Figure 2. Creation of a DmPOLγA knockout founder line by using genomic engineering.

(a) The DmPOLγA (tamas) locus and generation of DmPOLγA knockout (KO) mutant. Tamas gene encoding DmPOLγA is located on the second chromosome at cytological position 34D1. The DmPOLγA knockout founder fly line was generated by ends-out homologous recombination. Deletion of the tamas gene was confirmed by PCR1, while PCR2 was used as a control. Total DNA was extracted from DmPOLγA knockout larvae (KO) and wild-type (WT) flies.

(b) RNA expression levels of tamas and the flanking genes in the tamas knockout larvae (KO). The expression of DmPOLγA (tamas) gene was not detected (ND) in the homozygous (KO/KO, black bar) knockout larvae. The expression of DmPOLγA (tamas) neighboring genes was not affected by removal of tamas allele in DmPOLγA heterozygous (KO/+, grey bar) and homozygous (KO/KO, black bar) knockout larvae. Total RNA was extracted from 5-day-old larvae and gene expression was analyzed by qRT-PCR. One-way ANOVA with Dunnett’s post hoc test. ***p<0.001, **p<0.01, *p<0.05. Error bars represent S.D. n=5 Data represent two independent experiments.
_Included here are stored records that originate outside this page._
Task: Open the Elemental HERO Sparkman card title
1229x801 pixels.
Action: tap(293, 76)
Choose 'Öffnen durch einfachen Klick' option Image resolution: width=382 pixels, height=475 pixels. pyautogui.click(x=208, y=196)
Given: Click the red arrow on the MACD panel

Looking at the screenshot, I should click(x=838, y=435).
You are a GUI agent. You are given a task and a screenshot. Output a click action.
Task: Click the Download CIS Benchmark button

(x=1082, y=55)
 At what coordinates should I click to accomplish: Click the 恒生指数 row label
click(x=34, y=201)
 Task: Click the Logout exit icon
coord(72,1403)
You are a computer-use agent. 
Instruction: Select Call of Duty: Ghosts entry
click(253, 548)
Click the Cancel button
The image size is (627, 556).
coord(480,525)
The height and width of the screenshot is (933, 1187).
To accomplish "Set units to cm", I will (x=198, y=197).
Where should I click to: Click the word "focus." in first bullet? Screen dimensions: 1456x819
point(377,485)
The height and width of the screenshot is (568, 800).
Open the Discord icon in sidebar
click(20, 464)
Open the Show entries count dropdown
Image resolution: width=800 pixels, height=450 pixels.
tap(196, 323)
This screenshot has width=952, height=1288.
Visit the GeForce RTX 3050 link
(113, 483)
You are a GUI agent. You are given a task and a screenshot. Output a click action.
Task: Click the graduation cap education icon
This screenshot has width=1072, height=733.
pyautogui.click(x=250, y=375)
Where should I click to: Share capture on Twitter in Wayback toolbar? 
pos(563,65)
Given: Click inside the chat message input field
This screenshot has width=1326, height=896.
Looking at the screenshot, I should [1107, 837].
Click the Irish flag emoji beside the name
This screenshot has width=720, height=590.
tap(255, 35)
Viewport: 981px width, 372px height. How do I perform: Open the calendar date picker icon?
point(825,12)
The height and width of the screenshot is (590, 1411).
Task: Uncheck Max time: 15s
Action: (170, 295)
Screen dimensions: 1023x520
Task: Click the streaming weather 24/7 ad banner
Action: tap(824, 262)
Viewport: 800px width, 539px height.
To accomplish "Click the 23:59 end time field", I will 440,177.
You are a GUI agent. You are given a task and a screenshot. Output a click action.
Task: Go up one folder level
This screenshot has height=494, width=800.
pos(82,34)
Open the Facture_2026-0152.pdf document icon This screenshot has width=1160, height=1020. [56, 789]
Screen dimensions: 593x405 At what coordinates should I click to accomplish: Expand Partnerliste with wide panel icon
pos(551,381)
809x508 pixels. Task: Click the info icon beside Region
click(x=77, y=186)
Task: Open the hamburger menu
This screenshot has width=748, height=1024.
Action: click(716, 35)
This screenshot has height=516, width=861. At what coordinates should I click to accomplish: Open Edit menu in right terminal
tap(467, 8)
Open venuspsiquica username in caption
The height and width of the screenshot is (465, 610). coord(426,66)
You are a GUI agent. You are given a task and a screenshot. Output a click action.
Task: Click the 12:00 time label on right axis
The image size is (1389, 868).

(c) Comparison of body size between wild-type (WT, white bar), heterozygous (KO/+, grey bar) and homozygous DmPOLγA knockout (KO/KO, black bar) larvae. Homozygous knockout larvae were smaller than the wild-type and heterozygous knockout larvae. Scale bar=5mm.

(d) Steady-state levels of mtDNA were determined by quantitative PCR in 5-day-old wild-type (WT, white bar), heterozygous (KO/+, grey bar) and homozygous (KO/KO, black bar) DmPOLγA knockout larvae. Lack of DmPOLγA led to severe mtDNA depletion. Data represent at least three independent experiments. Kruskal-Wallis test with Dunnett’s post hoc test. ***p<0.001, ** p<0.01, *p<0.05. Error bars represent S.D. n=4-6.